Today is the day! After about 9 months of planning, and waiting, and counting down, we are now down to the wire. In about 7 hours, we will leave our home for 3.5 weeks, and by new dawn tomorrow, we will fly across the Pacific Ocean to Singapore, and get a connecting flight to the Philippines.

My next post (whenever that would be!) will recount our experiences in the Philippines. I doubt it will be before Christmas, so to all of you, a very Merry Christmas! May it be filled with joy and laughter, spent with your family and those who are dearest to you.

And as Christmas is my favourite holiday season of the year, it’s only natural that all of my books to date have touched upon this subject. Here’s a little excerpt to bring you more Christmas cheer and joy, from Lizzy & Michael III.

“Ready?” He asked his companion, fingers intertwining with her slender ones, tugging her arm excitedly she had no choice but to trudge along the narrow footpath serving as some kind of an entrance, teeth tightly clamping her bottom lip upon witnessing Michael’s apparent glee.

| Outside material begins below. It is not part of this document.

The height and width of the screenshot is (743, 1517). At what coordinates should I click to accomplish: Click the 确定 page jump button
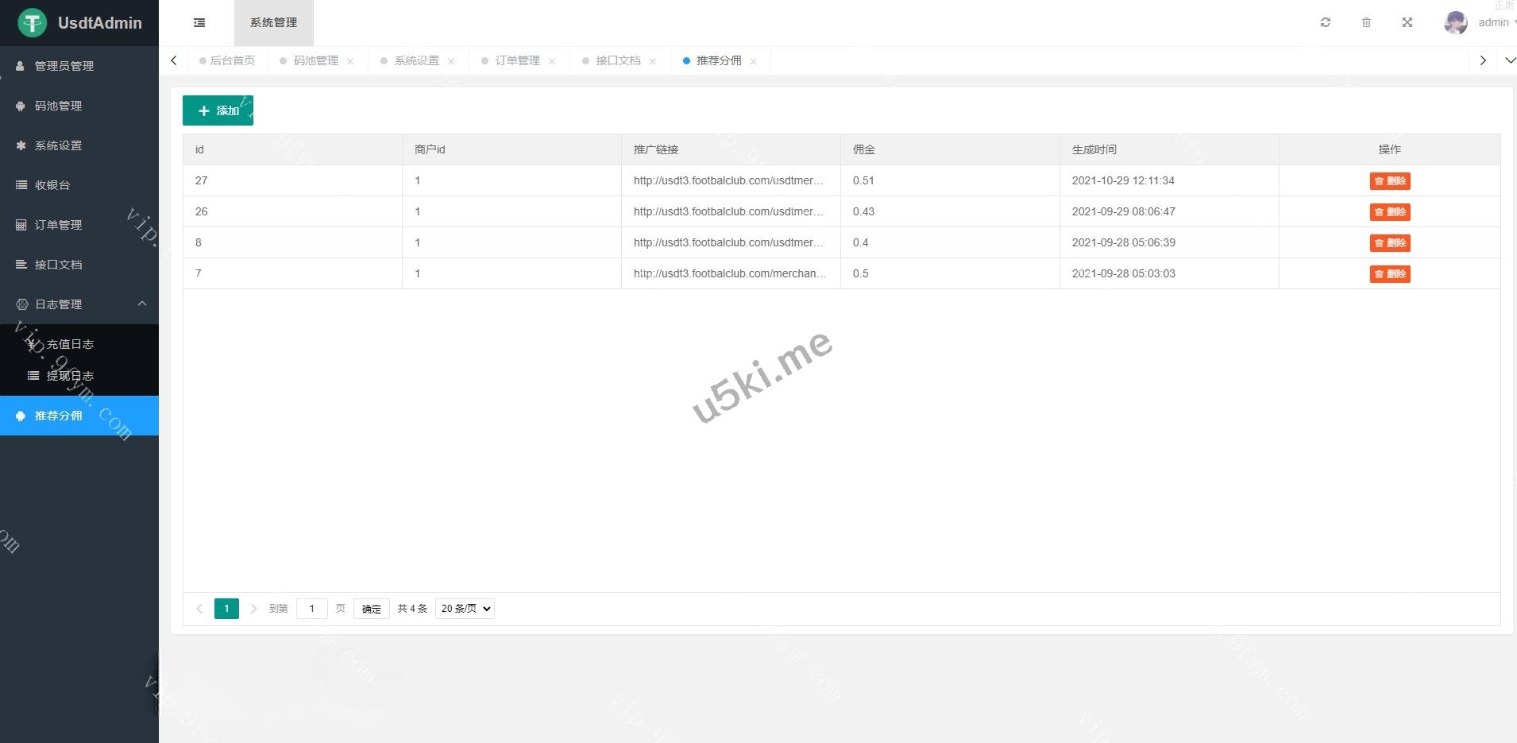371,609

“How big is this tree going to be?” Lizzy asked, envisioning the available space provided b the humongous living room of the Presidential Suite Michael had called home since May of this year; if he wanted to, he could order a nine-foot tree to fill up a corner, and more.

“Whatever tree that’s light enough for both of us to carry,” Michael replied, sensing the churning of Lizzy’s mind as to how to possibly transport an enormous tree.

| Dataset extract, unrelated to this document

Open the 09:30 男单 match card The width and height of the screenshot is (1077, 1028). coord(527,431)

Lizzy couldn’t help but chuckle; Michael had booked her diary for this evening as far back as two weeks ago, stating with apparent exuberance that in light of the fact that neither of them will be leaving the Big Apple this year, both wanting to fully experience the joy of Christmas in their own apartments for the first time, they would need to slightly modify their annual Christmas tradition instead of the usual venture to the Fenway Park fete.

“This one’s nice,” Lizzy commented, running her fingers lovingly through the short-spiked leaves of a slender Balsam fir tree the height of her chest.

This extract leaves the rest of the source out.